** Raw data **
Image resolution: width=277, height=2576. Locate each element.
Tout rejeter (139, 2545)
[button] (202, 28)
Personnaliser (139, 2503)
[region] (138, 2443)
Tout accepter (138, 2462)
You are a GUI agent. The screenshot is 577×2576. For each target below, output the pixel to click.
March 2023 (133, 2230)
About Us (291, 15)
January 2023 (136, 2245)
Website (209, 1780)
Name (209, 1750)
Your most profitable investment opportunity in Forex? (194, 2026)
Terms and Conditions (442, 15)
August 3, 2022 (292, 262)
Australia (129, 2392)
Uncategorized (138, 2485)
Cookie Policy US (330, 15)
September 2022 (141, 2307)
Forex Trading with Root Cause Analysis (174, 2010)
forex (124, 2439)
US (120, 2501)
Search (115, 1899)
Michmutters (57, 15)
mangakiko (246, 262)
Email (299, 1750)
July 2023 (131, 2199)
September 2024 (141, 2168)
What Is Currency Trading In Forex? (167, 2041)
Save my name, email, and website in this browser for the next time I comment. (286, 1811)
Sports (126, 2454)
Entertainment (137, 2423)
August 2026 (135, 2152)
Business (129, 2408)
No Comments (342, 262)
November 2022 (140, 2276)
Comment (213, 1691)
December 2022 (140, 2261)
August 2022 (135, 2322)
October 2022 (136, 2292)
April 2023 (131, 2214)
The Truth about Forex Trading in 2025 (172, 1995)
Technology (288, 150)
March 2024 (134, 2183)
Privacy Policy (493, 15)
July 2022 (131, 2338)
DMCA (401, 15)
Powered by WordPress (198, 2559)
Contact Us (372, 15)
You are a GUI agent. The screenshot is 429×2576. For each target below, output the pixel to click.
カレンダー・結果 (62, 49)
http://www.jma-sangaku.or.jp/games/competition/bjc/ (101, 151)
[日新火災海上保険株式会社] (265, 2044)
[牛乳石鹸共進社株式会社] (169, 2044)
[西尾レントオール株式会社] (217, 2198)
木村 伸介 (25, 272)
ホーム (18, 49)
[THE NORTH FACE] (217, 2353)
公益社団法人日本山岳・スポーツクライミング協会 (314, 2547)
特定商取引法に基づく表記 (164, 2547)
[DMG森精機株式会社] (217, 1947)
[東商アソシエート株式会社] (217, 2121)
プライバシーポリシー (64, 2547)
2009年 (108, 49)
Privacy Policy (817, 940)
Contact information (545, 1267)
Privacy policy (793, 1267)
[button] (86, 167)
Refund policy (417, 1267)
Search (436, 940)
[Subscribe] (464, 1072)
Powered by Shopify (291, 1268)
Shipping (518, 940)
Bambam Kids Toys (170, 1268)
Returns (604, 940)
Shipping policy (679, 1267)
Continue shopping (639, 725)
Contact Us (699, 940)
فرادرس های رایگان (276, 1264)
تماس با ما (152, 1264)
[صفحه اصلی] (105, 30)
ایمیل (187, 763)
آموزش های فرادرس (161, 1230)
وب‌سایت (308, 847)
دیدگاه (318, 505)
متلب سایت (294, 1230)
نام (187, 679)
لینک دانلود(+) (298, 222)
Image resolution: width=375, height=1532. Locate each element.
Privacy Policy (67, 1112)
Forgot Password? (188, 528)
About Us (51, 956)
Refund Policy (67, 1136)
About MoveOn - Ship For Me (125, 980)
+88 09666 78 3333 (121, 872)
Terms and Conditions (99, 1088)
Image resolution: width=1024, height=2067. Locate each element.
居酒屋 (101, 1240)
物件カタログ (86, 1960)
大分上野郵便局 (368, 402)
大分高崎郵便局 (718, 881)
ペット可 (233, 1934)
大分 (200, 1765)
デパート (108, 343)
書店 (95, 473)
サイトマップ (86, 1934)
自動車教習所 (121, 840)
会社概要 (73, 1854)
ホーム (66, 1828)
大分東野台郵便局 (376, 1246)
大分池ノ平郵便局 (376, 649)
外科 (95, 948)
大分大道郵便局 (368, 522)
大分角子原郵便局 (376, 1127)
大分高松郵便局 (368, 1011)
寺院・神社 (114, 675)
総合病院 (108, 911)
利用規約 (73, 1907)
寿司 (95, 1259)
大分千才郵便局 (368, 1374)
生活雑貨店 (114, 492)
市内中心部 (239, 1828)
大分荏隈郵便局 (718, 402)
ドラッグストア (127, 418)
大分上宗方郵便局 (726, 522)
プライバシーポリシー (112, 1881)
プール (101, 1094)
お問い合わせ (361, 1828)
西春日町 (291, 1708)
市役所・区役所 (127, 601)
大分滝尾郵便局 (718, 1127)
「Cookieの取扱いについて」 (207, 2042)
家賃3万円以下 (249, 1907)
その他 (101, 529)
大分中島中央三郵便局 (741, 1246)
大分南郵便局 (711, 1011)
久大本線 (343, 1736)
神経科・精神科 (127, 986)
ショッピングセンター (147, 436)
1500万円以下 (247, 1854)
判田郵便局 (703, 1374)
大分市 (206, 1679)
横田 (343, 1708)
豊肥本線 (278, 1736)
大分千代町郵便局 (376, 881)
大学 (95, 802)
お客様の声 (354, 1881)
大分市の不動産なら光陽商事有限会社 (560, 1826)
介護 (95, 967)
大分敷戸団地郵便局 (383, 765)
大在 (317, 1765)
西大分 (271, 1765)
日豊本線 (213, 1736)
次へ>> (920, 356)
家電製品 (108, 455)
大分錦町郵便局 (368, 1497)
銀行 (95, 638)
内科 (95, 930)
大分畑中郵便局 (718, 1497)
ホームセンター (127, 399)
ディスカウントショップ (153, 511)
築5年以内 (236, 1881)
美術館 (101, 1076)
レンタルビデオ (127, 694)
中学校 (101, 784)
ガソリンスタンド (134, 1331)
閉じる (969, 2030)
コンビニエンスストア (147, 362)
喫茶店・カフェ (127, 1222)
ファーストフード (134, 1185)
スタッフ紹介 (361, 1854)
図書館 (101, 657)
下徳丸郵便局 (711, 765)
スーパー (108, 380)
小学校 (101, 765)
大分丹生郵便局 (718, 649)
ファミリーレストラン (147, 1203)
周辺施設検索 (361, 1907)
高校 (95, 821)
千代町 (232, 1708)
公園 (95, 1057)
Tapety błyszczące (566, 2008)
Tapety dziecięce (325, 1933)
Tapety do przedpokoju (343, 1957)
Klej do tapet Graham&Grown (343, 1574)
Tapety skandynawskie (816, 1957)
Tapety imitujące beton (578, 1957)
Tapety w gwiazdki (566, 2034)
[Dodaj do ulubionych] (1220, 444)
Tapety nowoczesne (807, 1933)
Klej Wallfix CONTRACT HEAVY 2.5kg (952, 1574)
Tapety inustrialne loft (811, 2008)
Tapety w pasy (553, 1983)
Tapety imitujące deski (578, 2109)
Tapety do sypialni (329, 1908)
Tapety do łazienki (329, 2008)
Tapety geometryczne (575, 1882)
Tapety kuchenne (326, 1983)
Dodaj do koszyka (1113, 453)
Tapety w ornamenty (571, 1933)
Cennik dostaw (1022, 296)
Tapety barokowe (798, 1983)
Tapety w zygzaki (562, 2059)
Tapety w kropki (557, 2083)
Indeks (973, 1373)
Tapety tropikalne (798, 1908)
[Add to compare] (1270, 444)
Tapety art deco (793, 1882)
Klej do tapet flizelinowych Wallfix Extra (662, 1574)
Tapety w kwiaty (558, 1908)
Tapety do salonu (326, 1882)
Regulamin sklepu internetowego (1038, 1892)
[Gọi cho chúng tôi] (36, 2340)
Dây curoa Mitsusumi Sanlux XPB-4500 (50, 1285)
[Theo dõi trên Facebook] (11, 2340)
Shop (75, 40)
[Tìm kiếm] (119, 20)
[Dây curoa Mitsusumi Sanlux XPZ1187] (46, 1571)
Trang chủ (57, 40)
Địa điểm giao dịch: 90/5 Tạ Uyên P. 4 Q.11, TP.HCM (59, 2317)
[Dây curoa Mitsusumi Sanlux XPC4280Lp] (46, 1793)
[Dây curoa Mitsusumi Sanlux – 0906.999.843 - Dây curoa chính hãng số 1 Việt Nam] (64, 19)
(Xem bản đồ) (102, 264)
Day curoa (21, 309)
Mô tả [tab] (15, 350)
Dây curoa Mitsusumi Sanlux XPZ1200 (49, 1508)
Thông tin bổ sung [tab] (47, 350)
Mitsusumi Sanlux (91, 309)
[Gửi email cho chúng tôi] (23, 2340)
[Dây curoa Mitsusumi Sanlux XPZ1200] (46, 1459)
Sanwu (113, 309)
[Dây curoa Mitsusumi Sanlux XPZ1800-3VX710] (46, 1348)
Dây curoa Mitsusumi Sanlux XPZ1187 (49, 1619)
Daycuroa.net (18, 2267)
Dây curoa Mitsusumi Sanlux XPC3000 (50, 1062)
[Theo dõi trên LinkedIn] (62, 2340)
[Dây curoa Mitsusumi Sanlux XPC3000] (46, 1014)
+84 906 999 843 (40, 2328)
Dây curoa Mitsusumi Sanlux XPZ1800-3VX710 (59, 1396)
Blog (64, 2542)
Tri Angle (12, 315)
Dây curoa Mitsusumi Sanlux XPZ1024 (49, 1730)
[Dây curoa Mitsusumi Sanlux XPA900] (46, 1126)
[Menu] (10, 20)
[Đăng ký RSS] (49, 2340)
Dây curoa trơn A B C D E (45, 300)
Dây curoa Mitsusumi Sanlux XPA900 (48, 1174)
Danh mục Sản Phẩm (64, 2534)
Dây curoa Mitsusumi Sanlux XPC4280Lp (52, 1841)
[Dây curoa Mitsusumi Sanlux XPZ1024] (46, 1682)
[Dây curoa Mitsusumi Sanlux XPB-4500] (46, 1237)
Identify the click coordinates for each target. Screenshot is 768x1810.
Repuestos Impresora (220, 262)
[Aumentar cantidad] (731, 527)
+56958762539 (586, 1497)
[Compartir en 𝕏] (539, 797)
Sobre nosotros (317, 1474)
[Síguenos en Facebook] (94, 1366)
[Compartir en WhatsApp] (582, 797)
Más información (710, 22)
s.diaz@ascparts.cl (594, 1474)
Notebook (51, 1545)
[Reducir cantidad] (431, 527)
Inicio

** Exercise instructions **
Each line in the entries above, starting at the line with "銀行 (95, 638)" and ending at the line with "[Gọi cho chúng tôi] (36, 2340)", is to be printed exactly, and only those lines.

** Written response **
銀行 (95, 638)
内科 (95, 930)
大分畑中郵便局 (718, 1497)
ホームセンター (127, 399)
ディスカウントショップ (153, 511)
築5年以内 (236, 1881)
美術館 (101, 1076)
レンタルビデオ (127, 694)
中学校 (101, 784)
ガソリンスタンド (134, 1331)
閉じる (969, 2030)
コンビニエンスストア (147, 362)
喫茶店・カフェ (127, 1222)
ファーストフード (134, 1185)
スタッフ紹介 (361, 1854)
図書館 (101, 657)
下徳丸郵便局 (711, 765)
スーパー (108, 380)
小学校 (101, 765)
大分丹生郵便局 (718, 649)
ファミリーレストラン (147, 1203)
周辺施設検索 (361, 1907)
高校 (95, 821)
千代町 (232, 1708)
公園 (95, 1057)
Tapety błyszczące (566, 2008)
Tapety dziecięce (325, 1933)
Tapety do przedpokoju (343, 1957)
Klej do tapet Graham&Grown (343, 1574)
Tapety skandynawskie (816, 1957)
Tapety imitujące beton (578, 1957)
Tapety w gwiazdki (566, 2034)
[Dodaj do ulubionych] (1220, 444)
Tapety nowoczesne (807, 1933)
Klej Wallfix CONTRACT HEAVY 2.5kg (952, 1574)
Tapety inustrialne loft (811, 2008)
Tapety w pasy (553, 1983)
Tapety imitujące deski (578, 2109)
Tapety do sypialni (329, 1908)
Tapety do łazienki (329, 2008)
Tapety geometryczne (575, 1882)
Tapety kuchenne (326, 1983)
Dodaj do koszyka (1113, 453)
Tapety w ornamenty (571, 1933)
Cennik dostaw (1022, 296)
Tapety barokowe (798, 1983)
Tapety w zygzaki (562, 2059)
Tapety w kropki (557, 2083)
Indeks (973, 1373)
Tapety tropikalne (798, 1908)
[Add to compare] (1270, 444)
Tapety art deco (793, 1882)
Klej do tapet flizelinowych Wallfix Extra (662, 1574)
Tapety w kwiaty (558, 1908)
Tapety do salonu (326, 1882)
Regulamin sklepu internetowego (1038, 1892)
[Gọi cho chúng tôi] (36, 2340)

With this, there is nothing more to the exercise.